= Work to do =
Rewrite the entries from the start through the line containing "click(1078, 74)", switching "Edit menu" to "View menu" and leaving everything else unchanged.

= Data listing =
----------------

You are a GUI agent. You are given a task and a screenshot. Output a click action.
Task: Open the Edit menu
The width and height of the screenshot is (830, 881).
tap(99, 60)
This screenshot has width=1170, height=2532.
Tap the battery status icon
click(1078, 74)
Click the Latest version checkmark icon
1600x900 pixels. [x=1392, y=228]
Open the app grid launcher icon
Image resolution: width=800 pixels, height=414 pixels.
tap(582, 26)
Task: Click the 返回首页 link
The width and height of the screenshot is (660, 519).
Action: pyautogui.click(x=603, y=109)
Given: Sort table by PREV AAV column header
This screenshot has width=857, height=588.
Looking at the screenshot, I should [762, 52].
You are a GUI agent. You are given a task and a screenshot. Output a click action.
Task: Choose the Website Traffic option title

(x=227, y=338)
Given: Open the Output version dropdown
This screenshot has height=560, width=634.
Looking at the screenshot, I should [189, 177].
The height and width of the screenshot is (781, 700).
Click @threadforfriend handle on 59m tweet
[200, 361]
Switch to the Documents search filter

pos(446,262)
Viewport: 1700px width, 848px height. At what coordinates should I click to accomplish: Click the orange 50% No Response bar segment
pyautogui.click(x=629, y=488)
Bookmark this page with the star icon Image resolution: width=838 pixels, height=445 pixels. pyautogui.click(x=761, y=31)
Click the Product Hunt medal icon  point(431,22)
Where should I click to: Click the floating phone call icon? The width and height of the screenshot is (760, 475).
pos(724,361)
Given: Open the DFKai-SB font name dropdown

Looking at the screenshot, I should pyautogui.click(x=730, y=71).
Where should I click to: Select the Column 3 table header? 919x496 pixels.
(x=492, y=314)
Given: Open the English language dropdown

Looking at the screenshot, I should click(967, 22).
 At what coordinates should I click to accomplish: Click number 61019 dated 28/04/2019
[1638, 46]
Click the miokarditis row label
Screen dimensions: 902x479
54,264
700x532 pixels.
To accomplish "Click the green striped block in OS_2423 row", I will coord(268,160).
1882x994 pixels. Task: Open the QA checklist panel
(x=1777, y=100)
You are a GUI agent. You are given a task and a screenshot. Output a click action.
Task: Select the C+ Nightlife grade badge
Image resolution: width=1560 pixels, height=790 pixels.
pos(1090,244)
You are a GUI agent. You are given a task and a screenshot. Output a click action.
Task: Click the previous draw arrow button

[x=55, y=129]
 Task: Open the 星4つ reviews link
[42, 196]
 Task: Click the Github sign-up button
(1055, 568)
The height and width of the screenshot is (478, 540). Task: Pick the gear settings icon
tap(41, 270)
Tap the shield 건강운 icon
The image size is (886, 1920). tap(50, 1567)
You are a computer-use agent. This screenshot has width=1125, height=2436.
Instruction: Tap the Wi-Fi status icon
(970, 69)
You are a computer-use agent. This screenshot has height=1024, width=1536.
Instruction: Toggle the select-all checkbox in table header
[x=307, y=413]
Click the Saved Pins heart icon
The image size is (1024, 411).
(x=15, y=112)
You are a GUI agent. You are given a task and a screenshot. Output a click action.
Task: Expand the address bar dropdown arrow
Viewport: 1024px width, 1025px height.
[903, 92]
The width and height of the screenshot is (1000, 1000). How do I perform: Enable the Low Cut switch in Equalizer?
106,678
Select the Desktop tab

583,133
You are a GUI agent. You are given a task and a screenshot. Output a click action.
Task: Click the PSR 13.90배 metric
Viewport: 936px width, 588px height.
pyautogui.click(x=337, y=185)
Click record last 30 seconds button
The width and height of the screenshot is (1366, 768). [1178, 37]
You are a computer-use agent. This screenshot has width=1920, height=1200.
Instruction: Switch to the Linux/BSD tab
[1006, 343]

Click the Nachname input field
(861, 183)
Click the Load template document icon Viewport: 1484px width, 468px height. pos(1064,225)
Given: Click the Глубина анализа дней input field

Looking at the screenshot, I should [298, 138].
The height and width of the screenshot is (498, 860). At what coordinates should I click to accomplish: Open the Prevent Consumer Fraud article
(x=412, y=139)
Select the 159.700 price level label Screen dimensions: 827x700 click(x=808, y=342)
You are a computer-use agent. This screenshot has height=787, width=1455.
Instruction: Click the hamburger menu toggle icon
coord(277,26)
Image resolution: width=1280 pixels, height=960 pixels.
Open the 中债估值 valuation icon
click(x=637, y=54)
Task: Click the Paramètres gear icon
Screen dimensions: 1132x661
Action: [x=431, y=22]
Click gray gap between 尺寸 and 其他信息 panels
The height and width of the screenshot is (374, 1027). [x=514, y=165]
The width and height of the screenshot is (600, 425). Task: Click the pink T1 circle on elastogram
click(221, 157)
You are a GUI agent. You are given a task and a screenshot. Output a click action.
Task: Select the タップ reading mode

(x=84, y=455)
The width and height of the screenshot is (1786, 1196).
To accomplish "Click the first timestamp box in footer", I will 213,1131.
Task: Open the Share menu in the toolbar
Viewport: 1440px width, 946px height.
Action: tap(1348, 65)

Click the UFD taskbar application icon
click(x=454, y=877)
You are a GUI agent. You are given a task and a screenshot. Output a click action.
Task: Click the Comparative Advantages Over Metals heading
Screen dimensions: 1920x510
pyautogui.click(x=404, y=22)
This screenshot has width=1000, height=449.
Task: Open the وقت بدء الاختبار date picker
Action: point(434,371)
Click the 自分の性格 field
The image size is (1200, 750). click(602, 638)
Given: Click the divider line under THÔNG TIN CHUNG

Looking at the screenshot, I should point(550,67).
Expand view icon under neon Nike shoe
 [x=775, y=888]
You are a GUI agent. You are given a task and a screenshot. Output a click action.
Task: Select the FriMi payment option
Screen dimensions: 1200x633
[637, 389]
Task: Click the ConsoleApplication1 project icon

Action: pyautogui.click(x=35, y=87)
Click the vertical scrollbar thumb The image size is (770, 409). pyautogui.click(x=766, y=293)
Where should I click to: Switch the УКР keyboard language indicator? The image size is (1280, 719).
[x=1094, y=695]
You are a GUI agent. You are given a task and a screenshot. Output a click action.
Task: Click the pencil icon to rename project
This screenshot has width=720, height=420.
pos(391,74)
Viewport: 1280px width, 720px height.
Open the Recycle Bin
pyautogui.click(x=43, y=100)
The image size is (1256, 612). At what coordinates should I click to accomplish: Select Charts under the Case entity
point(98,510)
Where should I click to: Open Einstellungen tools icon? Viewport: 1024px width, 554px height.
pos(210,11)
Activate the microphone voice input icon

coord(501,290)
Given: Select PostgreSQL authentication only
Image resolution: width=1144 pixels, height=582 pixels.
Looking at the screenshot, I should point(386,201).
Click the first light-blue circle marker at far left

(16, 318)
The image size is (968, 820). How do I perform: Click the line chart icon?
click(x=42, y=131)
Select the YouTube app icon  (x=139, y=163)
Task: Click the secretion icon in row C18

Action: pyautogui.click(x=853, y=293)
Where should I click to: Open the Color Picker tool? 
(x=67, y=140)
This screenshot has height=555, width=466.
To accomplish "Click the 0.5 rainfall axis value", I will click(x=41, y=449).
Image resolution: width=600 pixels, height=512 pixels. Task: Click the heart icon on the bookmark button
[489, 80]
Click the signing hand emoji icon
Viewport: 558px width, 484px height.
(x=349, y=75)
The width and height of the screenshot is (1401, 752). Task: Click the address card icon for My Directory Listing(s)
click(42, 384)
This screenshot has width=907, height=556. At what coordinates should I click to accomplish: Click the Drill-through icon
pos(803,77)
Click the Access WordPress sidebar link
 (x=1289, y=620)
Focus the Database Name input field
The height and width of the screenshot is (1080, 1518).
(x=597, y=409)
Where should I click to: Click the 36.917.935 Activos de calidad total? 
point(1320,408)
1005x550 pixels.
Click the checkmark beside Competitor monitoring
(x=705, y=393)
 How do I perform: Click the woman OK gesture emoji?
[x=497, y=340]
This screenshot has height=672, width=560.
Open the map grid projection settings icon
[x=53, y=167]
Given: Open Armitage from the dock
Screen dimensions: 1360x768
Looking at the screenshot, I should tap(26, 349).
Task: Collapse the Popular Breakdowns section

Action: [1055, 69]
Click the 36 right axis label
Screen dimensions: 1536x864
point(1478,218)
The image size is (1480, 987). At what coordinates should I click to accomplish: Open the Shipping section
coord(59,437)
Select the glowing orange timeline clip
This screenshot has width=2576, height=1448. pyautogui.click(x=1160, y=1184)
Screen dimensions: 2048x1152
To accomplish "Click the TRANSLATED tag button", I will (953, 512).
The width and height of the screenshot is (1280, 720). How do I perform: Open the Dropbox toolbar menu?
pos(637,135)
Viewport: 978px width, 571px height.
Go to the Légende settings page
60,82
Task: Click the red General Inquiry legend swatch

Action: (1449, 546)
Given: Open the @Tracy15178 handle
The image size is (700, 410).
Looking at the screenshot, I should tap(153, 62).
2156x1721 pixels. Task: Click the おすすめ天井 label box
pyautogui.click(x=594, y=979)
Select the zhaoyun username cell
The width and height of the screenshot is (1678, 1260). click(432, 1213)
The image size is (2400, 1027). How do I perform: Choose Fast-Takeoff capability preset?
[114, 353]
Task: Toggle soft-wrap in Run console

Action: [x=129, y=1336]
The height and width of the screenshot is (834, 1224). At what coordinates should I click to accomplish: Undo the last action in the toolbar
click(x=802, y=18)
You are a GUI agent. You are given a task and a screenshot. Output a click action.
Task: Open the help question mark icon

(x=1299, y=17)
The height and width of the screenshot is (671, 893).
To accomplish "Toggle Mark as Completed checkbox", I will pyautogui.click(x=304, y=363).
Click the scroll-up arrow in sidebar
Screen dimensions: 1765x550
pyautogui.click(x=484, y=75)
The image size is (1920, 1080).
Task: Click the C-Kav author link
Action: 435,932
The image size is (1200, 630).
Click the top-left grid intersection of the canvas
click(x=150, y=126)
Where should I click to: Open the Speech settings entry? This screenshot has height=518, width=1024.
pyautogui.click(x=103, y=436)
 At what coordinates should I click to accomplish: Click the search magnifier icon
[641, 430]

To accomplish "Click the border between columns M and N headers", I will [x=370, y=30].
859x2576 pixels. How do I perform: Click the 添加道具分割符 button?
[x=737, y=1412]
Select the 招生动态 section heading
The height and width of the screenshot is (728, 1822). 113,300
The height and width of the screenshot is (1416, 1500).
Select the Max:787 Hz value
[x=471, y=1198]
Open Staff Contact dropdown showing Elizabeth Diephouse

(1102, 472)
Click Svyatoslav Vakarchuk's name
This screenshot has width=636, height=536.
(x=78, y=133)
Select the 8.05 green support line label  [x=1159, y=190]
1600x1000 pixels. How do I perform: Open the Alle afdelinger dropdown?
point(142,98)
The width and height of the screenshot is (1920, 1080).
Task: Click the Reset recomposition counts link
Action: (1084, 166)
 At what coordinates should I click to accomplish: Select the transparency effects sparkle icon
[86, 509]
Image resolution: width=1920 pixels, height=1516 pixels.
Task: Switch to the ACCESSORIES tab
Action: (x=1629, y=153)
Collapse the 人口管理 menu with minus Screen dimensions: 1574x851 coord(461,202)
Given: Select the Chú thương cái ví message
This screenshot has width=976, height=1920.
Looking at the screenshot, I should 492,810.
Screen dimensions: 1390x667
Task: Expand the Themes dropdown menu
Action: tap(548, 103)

----------------

= Output =
You are a GUI agent. You are given a task and a screenshot. Output a click action.
Task: Open the View menu
The width and height of the screenshot is (830, 881).
tap(99, 60)
This screenshot has width=1170, height=2532.
Tap the battery status icon
click(1078, 74)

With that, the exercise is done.